Quando penso na palavra comunhão, quase sempre, o que me ocorre de imediato é uma definição ligada à religião. Às vezes, porque comunhão é o nome dado por católicos ao ritual que celebram dominicalmente e que rememora o sacrifício de Jesus Cristo na cruz, para o perdão dos pecados da humanidade. Outras vezes, porque para cristãos de modo geral, a comunhão é esse momento de receber hóstia ou pão, os quais representam o corpo do filho de Deus, morto para que as pessoas fossem salvas de suas misérias, de seus pecados, da solidão.

Esse significado me remete à ideia de que por meio desse pão – que remete ao corpo, que lembra o grande amor de Jesus –, pode se ter restaurada uma relação de união com Deus. E, no fim das contas, a comunhão seria isso: união com Deus, com alguém, com o mistério que ronda…

Mas comunhão é ainda mais.

Gosto de pensar que comunhão é união, porque se encontro sentido em estar em comunhão, em buscar comunhão, reconheço de imediato que não estou só, ou que pelo menos não se pode viver só. Dependemos, dependo, de um outro. Um outro que pode ser Deus, alguém que pode estar ao meu lado.

Gosto de pensar que esse Deus é um outro completamente diferente de mim e que, no entanto, eu preciso dele. Que minha identidade se completa na alteridade dele. E gosto de pensar que esse Deus é bem mais que uma entidade isolada, no seu trono celestial de majestade.

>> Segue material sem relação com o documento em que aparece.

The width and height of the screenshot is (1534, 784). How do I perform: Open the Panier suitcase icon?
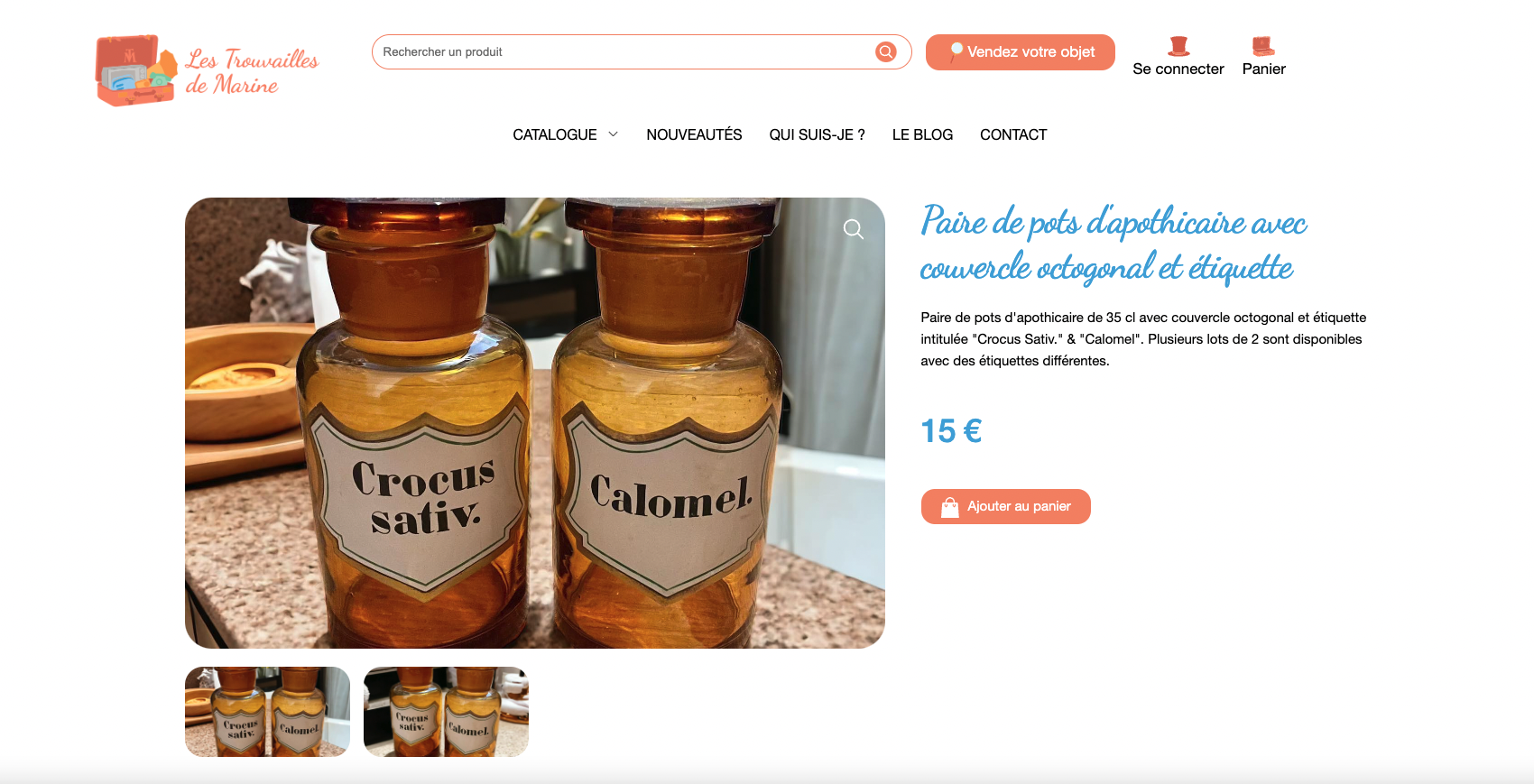point(1263,46)
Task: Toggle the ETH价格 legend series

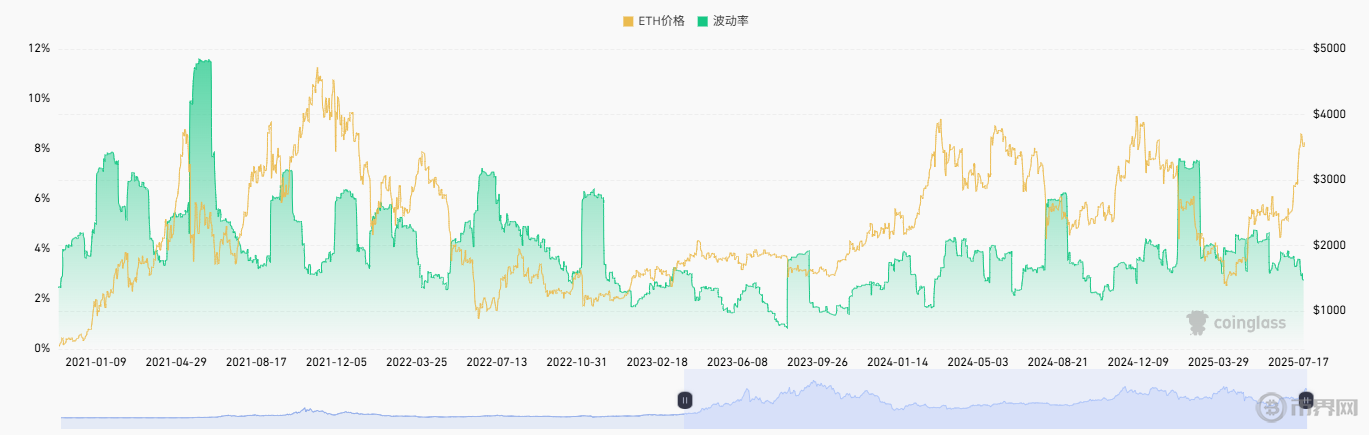Action: pos(661,21)
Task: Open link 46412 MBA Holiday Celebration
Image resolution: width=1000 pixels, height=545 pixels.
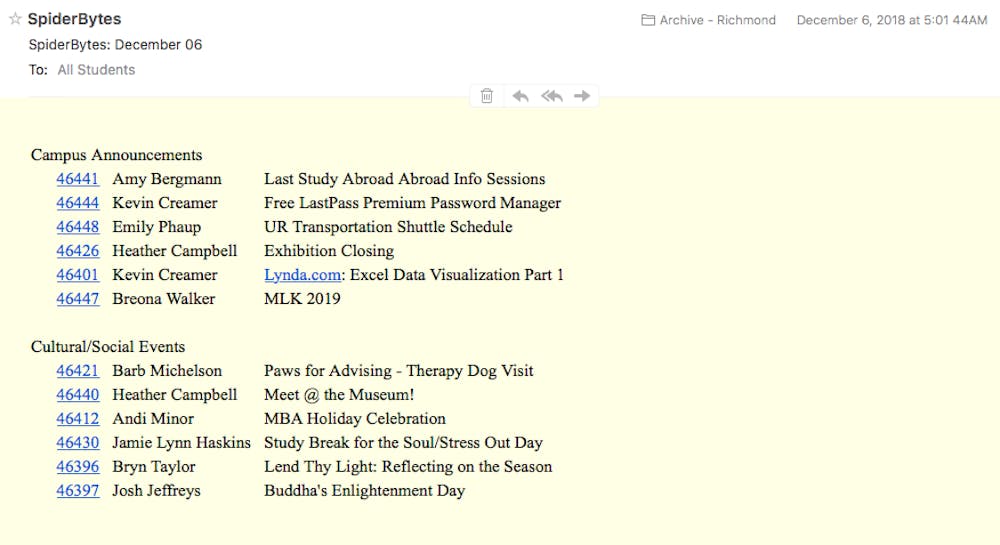Action: [x=78, y=419]
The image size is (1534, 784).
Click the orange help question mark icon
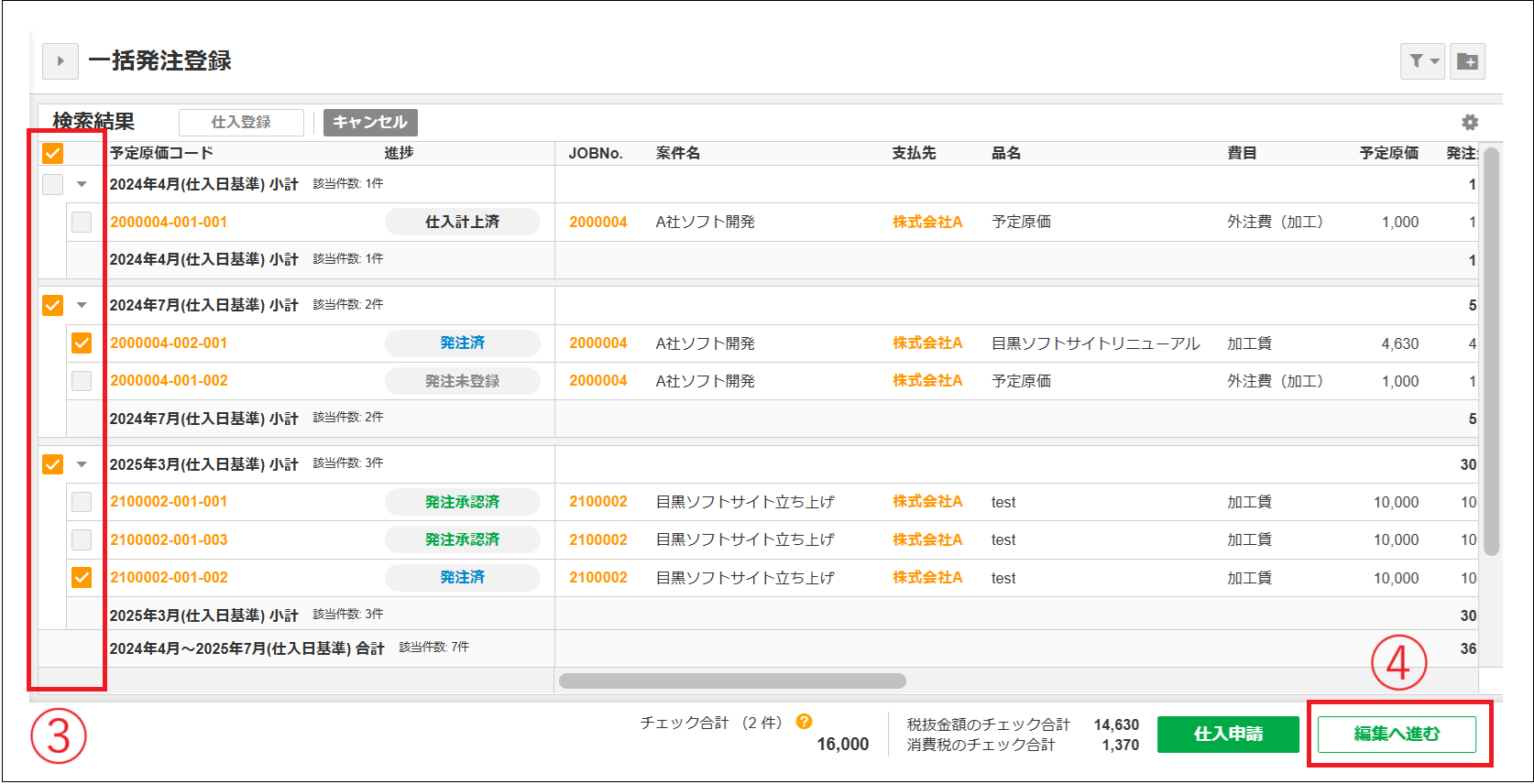pyautogui.click(x=805, y=722)
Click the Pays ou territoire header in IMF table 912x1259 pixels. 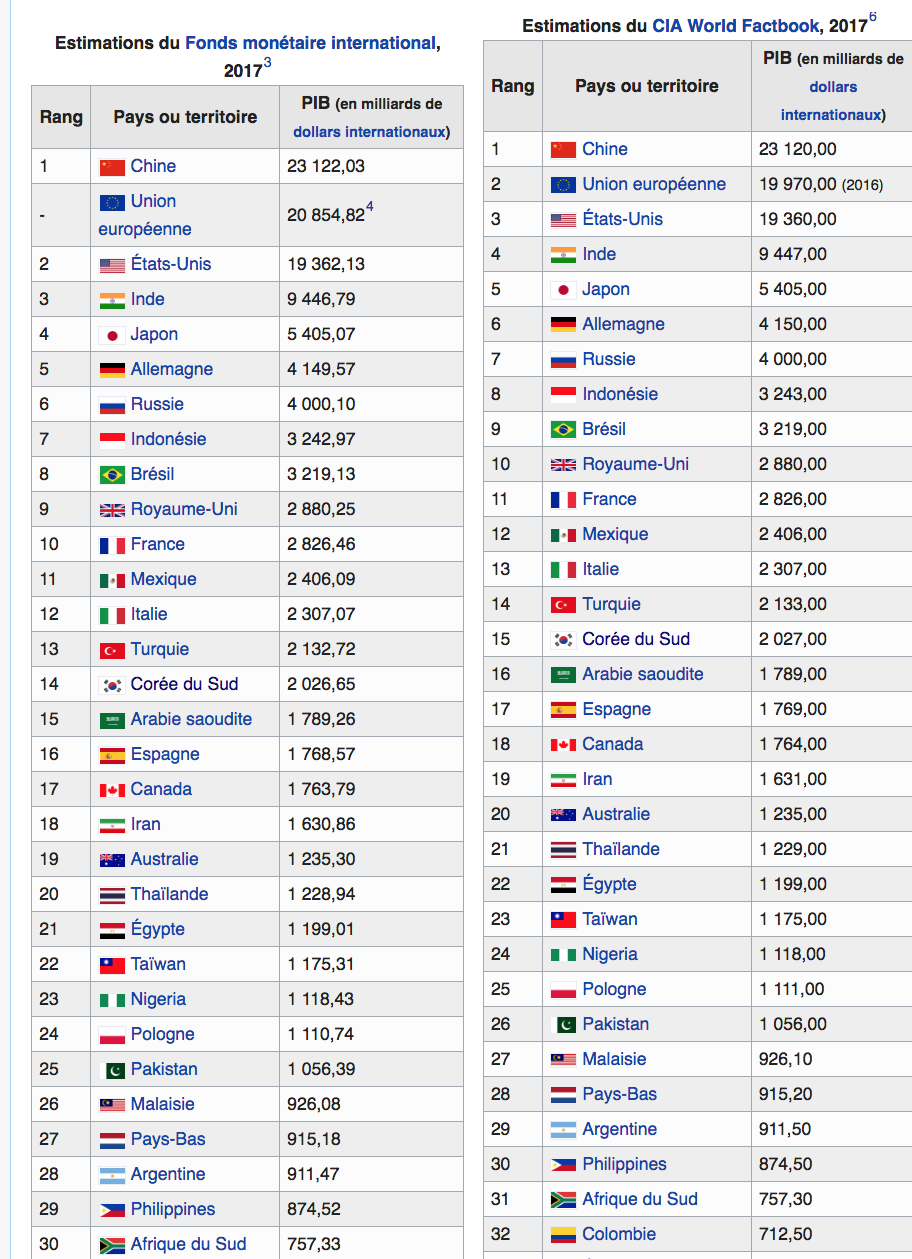click(x=185, y=117)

Esse Deus, meu Deus, com quem desejo estar unida, vive na minha filha, no meu companheiro, em minha família. Ele vive nas amigas e amigos que fiz pelo tempo. Ele vive nos caminhos que percorro, nos deliciosos cafés com bolo que como. Ele vive nas águas doces de Oxum, nas águas salgadas de Yemanjá, nas águas de onde o pescador outrora encontrou a imagem de Maria, mãe de Jesus… Ele vive nos ventos que me carregam.

Gosto de pensar que esse outro, de quem preciso, de quem dependo, vive na criança que vive na rua, no velho que trabalha no sinal de trânsito, na mulher que limpa a minha casa.

Às vezes, quase esqueço disso. É quando a sensação de comunhão se esvai e quando torno-me algo como uma versão desumana de mim mesma. Uma versão mísera, mesquinha e egoísta, que quer fazer-me acreditar que não preciso de um outro para falar, desabafar, abraçar, amar, ouvir, acarinhar, gargalhar, chorar, cheirar, tocar...

Não faço ideia de como seria viver assim: nessa completa ausência de relação, que clama por comunhão.

Como seria abrir as cortinas das janelas e jamais ver luz?

Como seria passar pela vida sem ouvir e dar risadas?

Como seria passar uma vida sem tocar com os pés um chão de terra molhada?

Como seria não respirar o cheiro de eucaliptos?

Como seria jamais segurar a mão de alguém?

Comunhão é, para mim, relação de união com um outro. Não apenas com uma pessoa encarnada ou uma entidade revelada. Mas com aqueles e tudo aquilo que está ao meu redor, que me faz saber um pouco mais de mim mesma e ao mesmo tempo me indica limites… Eu não os saberia se vivesse só. 

Tudo isso leva-me a pensar que jamais haveria a palavra, tampouco a experiência da comunhão, se não houvesse um outro radicalmente diferente de mim. A quem, portanto, vale conhecer… mesmo que me desconcerte e que me tire o chão… 

O antônimo de comunhão, pois, é solidão.